Could you set out all of the entries below as a numbered list, leaving out the blank lines?

-- START Data section --

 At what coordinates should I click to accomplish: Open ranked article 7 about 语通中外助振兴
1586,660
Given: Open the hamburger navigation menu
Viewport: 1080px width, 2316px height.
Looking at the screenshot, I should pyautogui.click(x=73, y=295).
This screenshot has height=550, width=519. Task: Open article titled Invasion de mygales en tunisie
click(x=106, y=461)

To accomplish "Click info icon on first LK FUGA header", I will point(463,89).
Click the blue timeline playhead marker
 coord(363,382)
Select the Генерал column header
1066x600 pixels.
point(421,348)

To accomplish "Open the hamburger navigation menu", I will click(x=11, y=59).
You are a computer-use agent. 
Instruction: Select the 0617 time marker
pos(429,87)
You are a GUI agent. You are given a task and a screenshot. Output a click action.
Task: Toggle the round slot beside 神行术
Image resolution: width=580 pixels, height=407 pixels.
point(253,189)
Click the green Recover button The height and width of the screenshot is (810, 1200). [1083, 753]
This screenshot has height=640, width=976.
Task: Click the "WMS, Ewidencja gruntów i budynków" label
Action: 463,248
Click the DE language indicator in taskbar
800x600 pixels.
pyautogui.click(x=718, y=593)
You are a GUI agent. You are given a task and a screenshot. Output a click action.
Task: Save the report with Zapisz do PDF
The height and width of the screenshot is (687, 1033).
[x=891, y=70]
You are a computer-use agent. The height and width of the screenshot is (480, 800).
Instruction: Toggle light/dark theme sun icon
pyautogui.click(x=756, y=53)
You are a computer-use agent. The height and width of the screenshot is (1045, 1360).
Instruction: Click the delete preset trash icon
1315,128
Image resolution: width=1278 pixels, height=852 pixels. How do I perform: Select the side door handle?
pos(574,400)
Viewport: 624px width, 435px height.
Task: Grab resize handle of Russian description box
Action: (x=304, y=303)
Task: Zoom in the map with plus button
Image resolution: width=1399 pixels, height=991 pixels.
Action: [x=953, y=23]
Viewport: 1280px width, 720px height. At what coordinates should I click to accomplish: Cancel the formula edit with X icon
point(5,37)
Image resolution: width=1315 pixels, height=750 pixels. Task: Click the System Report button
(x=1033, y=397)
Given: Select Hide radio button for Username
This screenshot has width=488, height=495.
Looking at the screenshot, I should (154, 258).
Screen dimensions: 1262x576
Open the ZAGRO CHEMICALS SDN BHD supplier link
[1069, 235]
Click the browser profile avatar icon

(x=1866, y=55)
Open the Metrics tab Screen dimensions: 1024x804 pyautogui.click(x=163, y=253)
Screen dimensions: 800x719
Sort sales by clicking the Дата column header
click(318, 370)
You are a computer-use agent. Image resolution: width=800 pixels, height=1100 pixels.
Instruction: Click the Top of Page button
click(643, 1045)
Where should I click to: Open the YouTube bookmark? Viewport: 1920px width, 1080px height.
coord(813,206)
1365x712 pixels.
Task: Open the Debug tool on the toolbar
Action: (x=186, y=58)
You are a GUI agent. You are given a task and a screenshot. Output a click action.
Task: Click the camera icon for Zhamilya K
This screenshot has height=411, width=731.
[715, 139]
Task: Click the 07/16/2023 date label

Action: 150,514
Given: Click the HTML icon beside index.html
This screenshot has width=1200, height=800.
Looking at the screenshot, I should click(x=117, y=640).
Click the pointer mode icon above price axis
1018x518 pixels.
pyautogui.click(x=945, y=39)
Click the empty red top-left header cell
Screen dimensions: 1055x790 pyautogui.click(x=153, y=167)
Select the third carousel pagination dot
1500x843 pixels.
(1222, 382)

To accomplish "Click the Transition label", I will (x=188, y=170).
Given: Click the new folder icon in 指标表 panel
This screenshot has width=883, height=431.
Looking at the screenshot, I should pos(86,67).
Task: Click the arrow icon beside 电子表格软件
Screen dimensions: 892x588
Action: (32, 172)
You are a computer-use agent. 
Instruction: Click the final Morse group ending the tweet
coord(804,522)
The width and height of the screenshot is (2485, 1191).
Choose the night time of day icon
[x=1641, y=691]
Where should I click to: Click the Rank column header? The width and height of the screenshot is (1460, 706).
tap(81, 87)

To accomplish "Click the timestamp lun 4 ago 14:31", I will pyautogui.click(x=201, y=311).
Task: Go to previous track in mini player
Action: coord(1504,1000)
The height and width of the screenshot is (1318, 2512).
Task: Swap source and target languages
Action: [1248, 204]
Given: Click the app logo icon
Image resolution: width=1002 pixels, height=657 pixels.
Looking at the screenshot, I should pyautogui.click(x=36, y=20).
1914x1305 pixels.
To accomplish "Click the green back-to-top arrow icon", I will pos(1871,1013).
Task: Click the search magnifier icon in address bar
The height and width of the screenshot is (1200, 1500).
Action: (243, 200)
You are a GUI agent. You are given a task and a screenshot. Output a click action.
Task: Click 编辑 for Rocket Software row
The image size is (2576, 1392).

-- END Data section --

■ **Task response**
1.  At what coordinates should I click to accomplish: Open ranked article 7 about 语通中外助振兴
2. 1586,660
3. Given: Open the hamburger navigation menu
4. Viewport: 1080px width, 2316px height.
5. Looking at the screenshot, I should pyautogui.click(x=73, y=295).
6. This screenshot has height=550, width=519. Task: Open article titled Invasion de mygales en tunisie
7. click(x=106, y=461)
8. To accomplish "Click info icon on first LK FUGA header", I will point(463,89).
9. Click the blue timeline playhead marker
10.  coord(363,382)
11. Select the Генерал column header
12. 1066x600 pixels.
13. point(421,348)
14. To accomplish "Open the hamburger navigation menu", I will click(x=11, y=59).
15. You are a computer-use agent. 
16. Instruction: Select the 0617 time marker
17. pos(429,87)
18. You are a GUI agent. You are given a task and a screenshot. Output a click action.
19. Task: Toggle the round slot beside 神行术
20. Image resolution: width=580 pixels, height=407 pixels.
21. point(253,189)
22. Click the green Recover button The height and width of the screenshot is (810, 1200). [1083, 753]
23. This screenshot has height=640, width=976.
24. Task: Click the "WMS, Ewidencja gruntów i budynków" label
25. Action: 463,248
26. Click the DE language indicator in taskbar
27. 800x600 pixels.
28. pyautogui.click(x=718, y=593)
29. You are a GUI agent. You are given a task and a screenshot. Output a click action.
30. Task: Save the report with Zapisz do PDF
31. The height and width of the screenshot is (687, 1033).
32. [x=891, y=70]
33. You are a computer-use agent. The height and width of the screenshot is (480, 800).
34. Instruction: Toggle light/dark theme sun icon
35. pyautogui.click(x=756, y=53)
36. You are a computer-use agent. The height and width of the screenshot is (1045, 1360).
37. Instruction: Click the delete preset trash icon
38. 1315,128
39. Image resolution: width=1278 pixels, height=852 pixels. How do I perform: Select the side door handle?
40. pos(574,400)
41. Viewport: 624px width, 435px height.
42. Task: Grab resize handle of Russian description box
43. Action: (x=304, y=303)
44. Task: Zoom in the map with plus button
45. Image resolution: width=1399 pixels, height=991 pixels.
46. Action: [x=953, y=23]
47. Viewport: 1280px width, 720px height. At what coordinates should I click to accomplish: Cancel the formula edit with X icon
48. point(5,37)
49. Image resolution: width=1315 pixels, height=750 pixels. Task: Click the System Report button
50. (x=1033, y=397)
51. Given: Select Hide radio button for Username
52. This screenshot has width=488, height=495.
53. Looking at the screenshot, I should (154, 258).
54. Screen dimensions: 1262x576
55. Open the ZAGRO CHEMICALS SDN BHD supplier link
56. [1069, 235]
57. Click the browser profile avatar icon
58. (x=1866, y=55)
59. Open the Metrics tab Screen dimensions: 1024x804 pyautogui.click(x=163, y=253)
60. Screen dimensions: 800x719
61. Sort sales by clicking the Дата column header
62. click(318, 370)
63. You are a computer-use agent. Image resolution: width=800 pixels, height=1100 pixels.
64. Instruction: Click the Top of Page button
65. click(643, 1045)
66. Where should I click to: Open the YouTube bookmark? Viewport: 1920px width, 1080px height.
67. coord(813,206)
68. 1365x712 pixels.
69. Task: Open the Debug tool on the toolbar
70. Action: (x=186, y=58)
71. You are a GUI agent. You are given a task and a screenshot. Output a click action.
72. Task: Click the camera icon for Zhamilya K
73. This screenshot has height=411, width=731.
74. [715, 139]
75. Task: Click the 07/16/2023 date label
76. Action: 150,514
77. Given: Click the HTML icon beside index.html
78. This screenshot has width=1200, height=800.
79. Looking at the screenshot, I should click(x=117, y=640).
80. Click the pointer mode icon above price axis
81. 1018x518 pixels.
82. pyautogui.click(x=945, y=39)
83. Click the empty red top-left header cell
84. Screen dimensions: 1055x790 pyautogui.click(x=153, y=167)
85. Select the third carousel pagination dot
86. 1500x843 pixels.
87. (1222, 382)
88. To accomplish "Click the Transition label", I will (x=188, y=170).
89. Given: Click the new folder icon in 指标表 panel
90. This screenshot has width=883, height=431.
91. Looking at the screenshot, I should pos(86,67).
92. Task: Click the arrow icon beside 电子表格软件
93. Screen dimensions: 892x588
94. Action: (32, 172)
95. You are a computer-use agent. 
96. Instruction: Click the final Morse group ending the tweet
97. coord(804,522)
98. The width and height of the screenshot is (2485, 1191).
99. Choose the night time of day icon
100. [x=1641, y=691]
101. Where should I click to: Click the Rank column header? The width and height of the screenshot is (1460, 706).
102. tap(81, 87)
103. To accomplish "Click the timestamp lun 4 ago 14:31", I will pyautogui.click(x=201, y=311).
104. Task: Go to previous track in mini player
105. Action: coord(1504,1000)
106. The height and width of the screenshot is (1318, 2512).
107. Task: Swap source and target languages
108. Action: [1248, 204]
109. Given: Click the app logo icon
110. Image resolution: width=1002 pixels, height=657 pixels.
111. Looking at the screenshot, I should pyautogui.click(x=36, y=20).
112. 1914x1305 pixels.
113. To accomplish "Click the green back-to-top arrow icon", I will pos(1871,1013).
114. Task: Click the search magnifier icon in address bar
115. The height and width of the screenshot is (1200, 1500).
116. Action: (243, 200)
117. You are a GUI agent. You are given a task and a screenshot. Output a click action.
118. Task: Click 编辑 for Rocket Software row
119. The image size is (2576, 1392).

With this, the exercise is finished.